I can understand how Pastor Falwell could say he was thankful for Cardinal John O’Connor’s efforts against abortion and homosexual “rights,” but in praising him so profusely and in failing so completely to warn that the cardinal preached a false gospel, Falwell is misleading his listeners. Yes, he does mention in passing that he and O’Connor “differed on a few theological and social issues.” A FEW! Cardinal John O’Connor believed that salvation is through the sacraments of Rome, that the Pope is the Holy Father and Vicar of Christ, that the Catholic priesthood mediates between God and man, that Mary is the sinless Queen of Heaven, that dead “saints” can answer prayer, that the mass is the literal body and blood and re-sacrifice of Jesus Christ, that Christians go to purgatory, etc. Are those simply “a few” theological matters? In truth, they are the difference between Heaven and Hell! Yet Jerry Falwell--addressing his vast listening audience composed of people from all sorts of denominations, including Catholic--leaves them with the impression that he believed Cardinal O’Connor was a true Christian minister. Furthermore, according to 2 John 9-11, we are not even to bid false teachers like John O’Connor “godspeed.” We are not even to greet them, let alone praise them!

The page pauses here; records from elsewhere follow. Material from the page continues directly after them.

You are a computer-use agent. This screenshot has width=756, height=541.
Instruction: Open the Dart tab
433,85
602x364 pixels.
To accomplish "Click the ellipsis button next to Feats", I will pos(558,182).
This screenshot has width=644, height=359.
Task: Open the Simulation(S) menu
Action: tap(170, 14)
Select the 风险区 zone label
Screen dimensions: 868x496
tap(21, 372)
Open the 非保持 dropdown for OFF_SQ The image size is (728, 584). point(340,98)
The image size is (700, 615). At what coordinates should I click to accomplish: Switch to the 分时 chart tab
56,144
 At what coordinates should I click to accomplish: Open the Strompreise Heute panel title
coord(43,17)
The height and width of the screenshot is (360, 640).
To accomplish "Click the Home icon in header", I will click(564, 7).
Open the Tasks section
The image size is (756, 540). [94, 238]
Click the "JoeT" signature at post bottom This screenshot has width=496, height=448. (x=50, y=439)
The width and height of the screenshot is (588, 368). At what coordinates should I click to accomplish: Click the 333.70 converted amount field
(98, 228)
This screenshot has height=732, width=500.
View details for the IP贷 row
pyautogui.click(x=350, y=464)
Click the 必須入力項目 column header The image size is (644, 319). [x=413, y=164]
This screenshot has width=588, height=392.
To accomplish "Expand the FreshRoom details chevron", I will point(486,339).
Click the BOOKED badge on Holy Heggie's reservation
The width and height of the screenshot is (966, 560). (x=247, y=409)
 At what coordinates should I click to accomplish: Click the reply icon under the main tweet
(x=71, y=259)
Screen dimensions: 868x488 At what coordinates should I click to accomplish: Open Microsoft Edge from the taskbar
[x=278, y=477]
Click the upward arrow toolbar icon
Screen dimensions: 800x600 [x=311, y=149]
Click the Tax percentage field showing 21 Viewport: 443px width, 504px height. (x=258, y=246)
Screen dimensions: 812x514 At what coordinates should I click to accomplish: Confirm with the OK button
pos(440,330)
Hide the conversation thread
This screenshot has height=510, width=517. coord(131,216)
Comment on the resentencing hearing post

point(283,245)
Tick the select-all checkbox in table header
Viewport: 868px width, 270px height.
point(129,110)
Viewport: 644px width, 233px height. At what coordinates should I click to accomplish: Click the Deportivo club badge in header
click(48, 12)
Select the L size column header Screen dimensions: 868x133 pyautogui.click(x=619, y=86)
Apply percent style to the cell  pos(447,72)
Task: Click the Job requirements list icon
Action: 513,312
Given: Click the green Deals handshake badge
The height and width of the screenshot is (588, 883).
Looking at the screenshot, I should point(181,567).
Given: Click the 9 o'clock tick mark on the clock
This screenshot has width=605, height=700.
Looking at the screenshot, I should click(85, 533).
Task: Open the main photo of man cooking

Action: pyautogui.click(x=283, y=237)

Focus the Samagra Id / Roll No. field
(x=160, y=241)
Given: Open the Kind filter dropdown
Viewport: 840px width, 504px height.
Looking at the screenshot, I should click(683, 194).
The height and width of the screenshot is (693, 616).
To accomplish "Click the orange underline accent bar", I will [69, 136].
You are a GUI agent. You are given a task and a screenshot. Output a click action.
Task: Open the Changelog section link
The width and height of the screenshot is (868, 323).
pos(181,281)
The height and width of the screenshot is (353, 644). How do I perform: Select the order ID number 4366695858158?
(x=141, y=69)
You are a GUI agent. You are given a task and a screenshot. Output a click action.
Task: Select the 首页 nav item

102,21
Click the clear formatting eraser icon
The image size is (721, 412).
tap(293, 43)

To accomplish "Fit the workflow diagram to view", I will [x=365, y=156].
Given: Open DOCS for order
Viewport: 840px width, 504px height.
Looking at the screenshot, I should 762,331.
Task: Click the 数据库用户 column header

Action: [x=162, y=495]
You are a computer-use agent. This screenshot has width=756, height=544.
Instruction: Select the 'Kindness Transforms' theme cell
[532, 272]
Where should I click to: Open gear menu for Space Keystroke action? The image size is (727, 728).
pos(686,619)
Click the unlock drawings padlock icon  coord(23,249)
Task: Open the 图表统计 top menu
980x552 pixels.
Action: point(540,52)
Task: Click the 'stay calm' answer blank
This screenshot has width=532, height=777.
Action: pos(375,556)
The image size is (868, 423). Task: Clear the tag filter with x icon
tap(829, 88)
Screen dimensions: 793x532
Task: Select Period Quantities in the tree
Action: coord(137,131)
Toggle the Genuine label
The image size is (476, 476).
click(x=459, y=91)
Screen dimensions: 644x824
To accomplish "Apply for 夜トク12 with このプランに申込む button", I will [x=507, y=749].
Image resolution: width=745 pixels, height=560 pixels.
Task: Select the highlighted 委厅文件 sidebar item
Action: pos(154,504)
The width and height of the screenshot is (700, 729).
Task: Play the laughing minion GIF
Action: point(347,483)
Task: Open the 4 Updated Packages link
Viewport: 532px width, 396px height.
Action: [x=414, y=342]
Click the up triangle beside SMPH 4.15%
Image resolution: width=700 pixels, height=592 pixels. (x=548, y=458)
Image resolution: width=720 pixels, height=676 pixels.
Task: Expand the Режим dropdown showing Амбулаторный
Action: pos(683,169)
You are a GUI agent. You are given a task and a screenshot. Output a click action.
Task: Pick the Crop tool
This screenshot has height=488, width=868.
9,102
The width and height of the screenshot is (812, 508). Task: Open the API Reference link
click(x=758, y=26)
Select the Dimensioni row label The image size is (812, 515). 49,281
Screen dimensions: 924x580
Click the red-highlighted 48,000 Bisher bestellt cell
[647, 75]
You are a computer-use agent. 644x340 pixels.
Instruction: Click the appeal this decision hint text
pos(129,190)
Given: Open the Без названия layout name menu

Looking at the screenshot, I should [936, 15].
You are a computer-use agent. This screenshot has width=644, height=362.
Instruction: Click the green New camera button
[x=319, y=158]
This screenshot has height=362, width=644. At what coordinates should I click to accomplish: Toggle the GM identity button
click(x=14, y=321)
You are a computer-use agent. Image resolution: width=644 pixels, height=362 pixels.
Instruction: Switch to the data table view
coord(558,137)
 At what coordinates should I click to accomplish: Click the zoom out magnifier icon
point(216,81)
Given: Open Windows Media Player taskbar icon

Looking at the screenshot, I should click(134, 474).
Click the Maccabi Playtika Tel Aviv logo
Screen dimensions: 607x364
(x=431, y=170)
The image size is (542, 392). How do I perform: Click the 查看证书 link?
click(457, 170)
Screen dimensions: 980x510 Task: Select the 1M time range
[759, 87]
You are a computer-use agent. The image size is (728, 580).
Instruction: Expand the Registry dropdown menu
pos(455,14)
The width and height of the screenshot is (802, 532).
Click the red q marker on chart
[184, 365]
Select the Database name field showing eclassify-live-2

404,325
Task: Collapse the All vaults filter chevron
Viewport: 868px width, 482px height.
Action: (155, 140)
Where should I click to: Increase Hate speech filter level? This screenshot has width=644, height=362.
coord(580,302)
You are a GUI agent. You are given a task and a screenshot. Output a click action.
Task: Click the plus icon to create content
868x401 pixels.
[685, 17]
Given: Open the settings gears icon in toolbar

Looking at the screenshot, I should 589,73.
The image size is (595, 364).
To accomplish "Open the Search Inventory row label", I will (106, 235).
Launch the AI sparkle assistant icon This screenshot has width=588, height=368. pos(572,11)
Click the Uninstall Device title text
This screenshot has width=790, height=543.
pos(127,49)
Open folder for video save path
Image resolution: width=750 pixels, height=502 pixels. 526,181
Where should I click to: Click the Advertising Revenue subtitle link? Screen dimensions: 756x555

We see just how cozy Falwell has become with Roman Catholicism in a scene described by Keith Fournier in his book Evangelical Catholics. Fournier, Dean of Evangelism at Roman Catholic Franciscan University of Steubenville, verifies Falwell’s shifting position concerning the Roman Catholic Church. Speaking about a meeting he attended of the “American Congress of Christian Citizens,” Fournier states:

“In our meeting room were major Evangelical leaders I’ve admired for years—Dr. Charles Stanley, Dr. Jerry Falwell, Dr. D. James Kennedy, Pat Robertson, and many others. I found not only a tremendous openness to my presence, but also a growing respect for my church and a thawing in what had been hard ice in the past. Perhaps the comments by Dr. Falwell were most illustrative. He told the whole group not even to consider trying to affect public policy with only a narrow Evangelical Protestant church coalition. He said that from its inception any such effort must include Catholics and consultation with great churchmen such as Cardinal Law and Cardinal O’Connor. Clearly not backing off one bit from his self-described ‘narrowness of doctrine,’ Dr. Falwell showed a refreshing openness” (Evangelical Catholics, p. 172)."

I suspect that the type of greeting Falwell received from Christ as he departed this world is the one we all hope to achieve.